> _WRITTEN TASK_:
Write out the stretch of data from the line containing "at (1299, 198)." through the line containing "untitled17 is located", unchanged.

(Excerpt from a dataset)
********
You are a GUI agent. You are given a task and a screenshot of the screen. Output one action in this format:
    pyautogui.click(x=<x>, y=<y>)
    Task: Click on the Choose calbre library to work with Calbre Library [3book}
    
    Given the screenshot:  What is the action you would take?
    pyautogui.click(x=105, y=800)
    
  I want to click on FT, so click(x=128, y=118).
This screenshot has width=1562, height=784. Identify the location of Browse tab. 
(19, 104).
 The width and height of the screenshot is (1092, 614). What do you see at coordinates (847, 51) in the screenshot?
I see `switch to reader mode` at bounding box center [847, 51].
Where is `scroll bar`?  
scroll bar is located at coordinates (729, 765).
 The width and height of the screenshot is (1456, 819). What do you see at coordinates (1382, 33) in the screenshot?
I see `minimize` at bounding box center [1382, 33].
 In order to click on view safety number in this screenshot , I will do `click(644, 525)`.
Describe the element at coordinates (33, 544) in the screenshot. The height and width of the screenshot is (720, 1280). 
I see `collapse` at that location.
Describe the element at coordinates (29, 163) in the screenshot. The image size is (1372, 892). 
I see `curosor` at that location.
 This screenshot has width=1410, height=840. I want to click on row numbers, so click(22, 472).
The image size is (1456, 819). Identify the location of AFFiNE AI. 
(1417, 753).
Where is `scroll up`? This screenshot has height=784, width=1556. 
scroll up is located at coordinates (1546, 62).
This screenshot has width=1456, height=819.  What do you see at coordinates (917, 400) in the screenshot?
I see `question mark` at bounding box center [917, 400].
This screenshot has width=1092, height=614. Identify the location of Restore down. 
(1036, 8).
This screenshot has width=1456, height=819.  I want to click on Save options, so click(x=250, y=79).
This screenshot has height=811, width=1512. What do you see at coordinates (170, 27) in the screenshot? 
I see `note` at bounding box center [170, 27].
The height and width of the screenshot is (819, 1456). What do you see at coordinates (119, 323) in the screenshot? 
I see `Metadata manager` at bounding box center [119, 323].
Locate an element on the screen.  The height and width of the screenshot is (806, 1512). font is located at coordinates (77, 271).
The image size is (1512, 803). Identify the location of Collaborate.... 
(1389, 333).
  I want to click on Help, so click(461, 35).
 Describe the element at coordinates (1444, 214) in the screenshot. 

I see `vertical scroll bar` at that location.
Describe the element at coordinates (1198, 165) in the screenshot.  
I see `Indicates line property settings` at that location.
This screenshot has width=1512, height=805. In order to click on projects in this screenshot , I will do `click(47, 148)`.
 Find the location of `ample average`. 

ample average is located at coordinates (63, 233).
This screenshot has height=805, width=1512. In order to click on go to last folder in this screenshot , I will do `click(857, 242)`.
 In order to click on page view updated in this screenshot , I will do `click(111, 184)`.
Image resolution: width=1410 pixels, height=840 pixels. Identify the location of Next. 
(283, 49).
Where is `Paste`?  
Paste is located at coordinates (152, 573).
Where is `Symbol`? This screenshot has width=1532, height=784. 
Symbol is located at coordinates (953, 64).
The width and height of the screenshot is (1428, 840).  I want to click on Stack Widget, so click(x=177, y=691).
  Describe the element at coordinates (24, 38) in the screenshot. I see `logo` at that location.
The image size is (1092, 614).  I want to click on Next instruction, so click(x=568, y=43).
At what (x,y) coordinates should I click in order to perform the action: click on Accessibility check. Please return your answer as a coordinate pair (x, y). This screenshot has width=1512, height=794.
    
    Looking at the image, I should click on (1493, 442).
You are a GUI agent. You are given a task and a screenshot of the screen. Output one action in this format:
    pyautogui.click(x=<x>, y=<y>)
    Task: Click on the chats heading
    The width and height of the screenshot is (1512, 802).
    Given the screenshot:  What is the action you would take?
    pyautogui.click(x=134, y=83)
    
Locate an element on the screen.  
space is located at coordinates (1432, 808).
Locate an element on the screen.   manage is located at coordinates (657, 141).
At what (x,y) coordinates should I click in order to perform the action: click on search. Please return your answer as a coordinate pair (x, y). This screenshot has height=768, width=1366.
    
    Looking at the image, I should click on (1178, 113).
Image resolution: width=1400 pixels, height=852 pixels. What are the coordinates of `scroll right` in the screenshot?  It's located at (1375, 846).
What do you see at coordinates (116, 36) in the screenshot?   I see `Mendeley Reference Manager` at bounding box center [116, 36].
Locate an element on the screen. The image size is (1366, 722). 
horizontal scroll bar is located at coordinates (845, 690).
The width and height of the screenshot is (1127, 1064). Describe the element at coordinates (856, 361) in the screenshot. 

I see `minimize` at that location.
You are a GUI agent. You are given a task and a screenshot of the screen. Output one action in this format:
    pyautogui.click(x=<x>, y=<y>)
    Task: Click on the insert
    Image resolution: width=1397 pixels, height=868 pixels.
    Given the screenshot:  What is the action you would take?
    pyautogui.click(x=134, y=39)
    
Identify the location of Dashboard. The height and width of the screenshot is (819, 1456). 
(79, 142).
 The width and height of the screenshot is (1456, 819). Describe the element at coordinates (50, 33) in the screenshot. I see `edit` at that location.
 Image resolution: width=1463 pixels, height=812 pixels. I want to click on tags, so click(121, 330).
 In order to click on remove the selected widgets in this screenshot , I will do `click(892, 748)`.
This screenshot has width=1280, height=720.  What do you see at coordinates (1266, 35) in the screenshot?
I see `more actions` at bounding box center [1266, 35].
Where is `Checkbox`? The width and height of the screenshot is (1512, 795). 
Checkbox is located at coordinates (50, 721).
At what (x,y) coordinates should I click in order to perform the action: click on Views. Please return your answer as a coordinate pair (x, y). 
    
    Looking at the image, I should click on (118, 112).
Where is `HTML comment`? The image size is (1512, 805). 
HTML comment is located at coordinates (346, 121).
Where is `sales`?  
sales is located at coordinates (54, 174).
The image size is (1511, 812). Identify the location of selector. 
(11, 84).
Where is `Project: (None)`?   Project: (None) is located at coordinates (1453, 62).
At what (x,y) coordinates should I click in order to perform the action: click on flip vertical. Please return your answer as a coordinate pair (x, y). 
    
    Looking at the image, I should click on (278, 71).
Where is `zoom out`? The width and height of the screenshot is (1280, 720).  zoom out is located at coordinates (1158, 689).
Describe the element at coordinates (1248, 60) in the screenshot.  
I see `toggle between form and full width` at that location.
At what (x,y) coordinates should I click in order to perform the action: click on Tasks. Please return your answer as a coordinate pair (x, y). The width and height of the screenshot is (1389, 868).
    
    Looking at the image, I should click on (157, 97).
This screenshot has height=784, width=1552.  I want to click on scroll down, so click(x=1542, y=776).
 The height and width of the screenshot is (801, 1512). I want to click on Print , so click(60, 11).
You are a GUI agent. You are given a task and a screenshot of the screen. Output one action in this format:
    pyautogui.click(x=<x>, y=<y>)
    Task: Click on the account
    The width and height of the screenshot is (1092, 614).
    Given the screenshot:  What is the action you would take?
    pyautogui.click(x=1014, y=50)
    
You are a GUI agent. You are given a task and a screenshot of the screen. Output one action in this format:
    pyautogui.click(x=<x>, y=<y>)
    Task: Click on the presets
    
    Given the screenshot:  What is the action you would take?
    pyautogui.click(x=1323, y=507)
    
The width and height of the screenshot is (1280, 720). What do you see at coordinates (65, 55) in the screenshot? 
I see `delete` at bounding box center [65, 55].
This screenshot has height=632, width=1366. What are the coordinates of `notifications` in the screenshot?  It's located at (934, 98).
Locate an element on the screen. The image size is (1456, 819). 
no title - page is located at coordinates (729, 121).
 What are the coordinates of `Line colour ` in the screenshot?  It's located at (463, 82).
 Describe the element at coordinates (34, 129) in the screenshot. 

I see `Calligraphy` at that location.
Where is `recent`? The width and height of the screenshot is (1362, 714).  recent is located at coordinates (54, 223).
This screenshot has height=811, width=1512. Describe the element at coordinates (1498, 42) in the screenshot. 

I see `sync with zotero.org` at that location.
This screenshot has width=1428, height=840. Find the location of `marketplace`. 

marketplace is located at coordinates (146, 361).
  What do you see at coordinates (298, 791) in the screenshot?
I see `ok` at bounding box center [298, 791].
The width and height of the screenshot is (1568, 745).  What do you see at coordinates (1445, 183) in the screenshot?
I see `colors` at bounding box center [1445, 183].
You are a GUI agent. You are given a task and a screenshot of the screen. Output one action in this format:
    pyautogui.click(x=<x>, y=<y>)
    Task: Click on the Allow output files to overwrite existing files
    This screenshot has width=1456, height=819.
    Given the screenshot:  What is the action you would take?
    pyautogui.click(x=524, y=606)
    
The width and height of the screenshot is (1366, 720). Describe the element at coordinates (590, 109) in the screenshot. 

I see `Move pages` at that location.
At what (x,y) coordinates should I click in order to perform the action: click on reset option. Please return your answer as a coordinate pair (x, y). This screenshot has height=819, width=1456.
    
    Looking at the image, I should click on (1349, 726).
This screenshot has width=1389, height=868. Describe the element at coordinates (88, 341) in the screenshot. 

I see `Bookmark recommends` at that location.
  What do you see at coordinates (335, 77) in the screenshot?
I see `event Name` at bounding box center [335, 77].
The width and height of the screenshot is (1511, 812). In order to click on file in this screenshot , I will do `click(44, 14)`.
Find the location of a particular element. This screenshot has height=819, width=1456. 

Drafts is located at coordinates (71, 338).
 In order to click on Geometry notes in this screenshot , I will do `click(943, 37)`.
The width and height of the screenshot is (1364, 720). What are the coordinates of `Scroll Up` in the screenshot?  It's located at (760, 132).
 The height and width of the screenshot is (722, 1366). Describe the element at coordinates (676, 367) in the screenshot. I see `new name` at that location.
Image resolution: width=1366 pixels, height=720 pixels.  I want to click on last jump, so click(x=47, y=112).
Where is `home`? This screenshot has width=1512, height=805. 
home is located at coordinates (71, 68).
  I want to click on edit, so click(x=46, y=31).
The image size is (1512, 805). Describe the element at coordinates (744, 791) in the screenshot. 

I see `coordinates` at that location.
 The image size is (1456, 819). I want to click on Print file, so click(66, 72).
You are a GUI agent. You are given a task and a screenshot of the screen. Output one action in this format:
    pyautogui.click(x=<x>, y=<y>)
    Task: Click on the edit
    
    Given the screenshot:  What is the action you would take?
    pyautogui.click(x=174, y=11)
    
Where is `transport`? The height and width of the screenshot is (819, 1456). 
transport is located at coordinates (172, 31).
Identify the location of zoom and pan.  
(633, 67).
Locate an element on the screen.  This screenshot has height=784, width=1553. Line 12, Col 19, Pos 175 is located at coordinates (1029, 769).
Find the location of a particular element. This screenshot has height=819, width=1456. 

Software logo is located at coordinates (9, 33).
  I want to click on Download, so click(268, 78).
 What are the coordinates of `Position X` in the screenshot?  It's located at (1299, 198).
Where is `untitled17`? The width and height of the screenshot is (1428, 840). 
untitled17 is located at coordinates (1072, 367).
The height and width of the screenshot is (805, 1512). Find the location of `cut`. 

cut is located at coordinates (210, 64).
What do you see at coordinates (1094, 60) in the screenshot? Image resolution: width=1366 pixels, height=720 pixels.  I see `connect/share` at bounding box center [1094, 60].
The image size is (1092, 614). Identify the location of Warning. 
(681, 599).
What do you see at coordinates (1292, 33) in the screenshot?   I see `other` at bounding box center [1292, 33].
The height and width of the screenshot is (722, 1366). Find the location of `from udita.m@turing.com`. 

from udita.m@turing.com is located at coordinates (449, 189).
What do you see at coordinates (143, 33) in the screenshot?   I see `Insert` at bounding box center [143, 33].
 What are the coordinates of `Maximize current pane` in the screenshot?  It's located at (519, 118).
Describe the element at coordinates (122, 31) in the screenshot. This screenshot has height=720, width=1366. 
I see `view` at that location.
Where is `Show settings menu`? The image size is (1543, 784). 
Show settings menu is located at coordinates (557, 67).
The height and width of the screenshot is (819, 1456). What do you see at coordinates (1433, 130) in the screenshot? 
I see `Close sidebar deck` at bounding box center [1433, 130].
********
> _REPLY_:
 What are the coordinates of `Position X` in the screenshot?  It's located at (1299, 198).
Where is `untitled17`? The width and height of the screenshot is (1428, 840). 
untitled17 is located at coordinates (1072, 367).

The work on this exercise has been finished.